0
votes

I have a Question regarding the MapReduce example explained here:

http://forge.fiware.org/plugins/mediawiki/wiki/fiware/index.php/BigData_Analysis_-_Quick_Start_for_Programmers

It is indeed the most common example of hadoop MapReduce, the WordCount.

I am able to execute it with no problems at the global instance of Cosmos, but even when I give it an small input (a file with 2 or 3 lines) it takes a lot to execute it (half a minute more or less). I assume this is its normal behavior but my question is: ¿Why does it takes so long even for an small input?

I guess this method increases its efectiveness with bigger datasets where this minimal delay is negligible.

1

1 Answers

0
votes

First of all, you have to take into account the current instance of Cosmos at FIWARE LAB is a shared instance of Hadoop, thus many other user may be executing MapReduce jobs at the same time resulting in a "competition" for the computation resources.

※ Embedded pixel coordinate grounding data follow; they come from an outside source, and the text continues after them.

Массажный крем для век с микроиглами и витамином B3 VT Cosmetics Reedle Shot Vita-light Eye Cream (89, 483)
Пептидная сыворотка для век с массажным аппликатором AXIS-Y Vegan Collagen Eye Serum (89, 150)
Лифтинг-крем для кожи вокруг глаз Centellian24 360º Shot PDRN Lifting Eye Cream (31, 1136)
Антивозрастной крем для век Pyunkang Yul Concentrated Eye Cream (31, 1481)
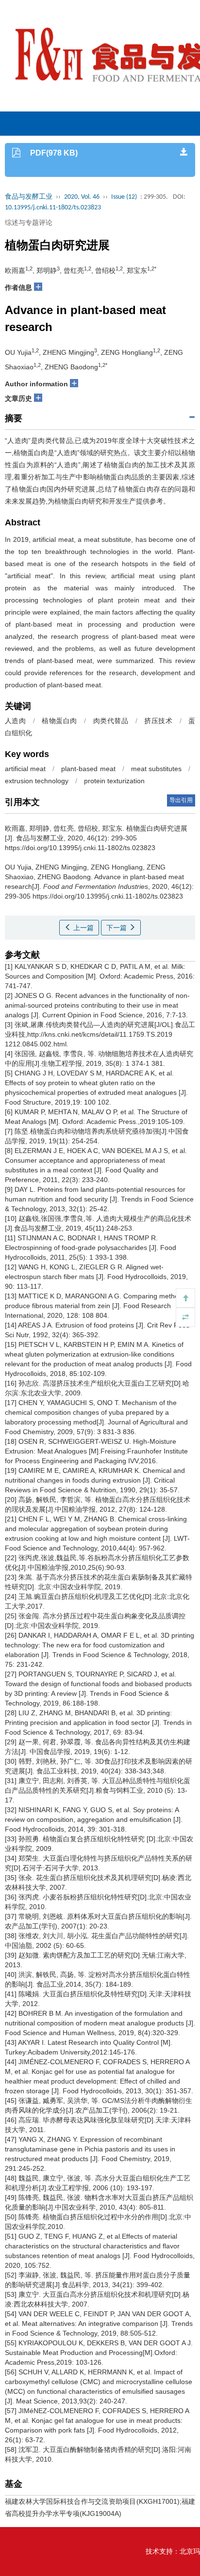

Being said that, MapReduce is designed for large datasets and larga data files. It adds a lot of overhead that it's not necessary when processing a couple of lines (because for a couple of lines analsis you don't need MapReduce! :)) but which help a lot when those lines are thounsands, even millions. In those cases the processing time is proportional to the data size, of course, but not in a let's say 1:1 proportion.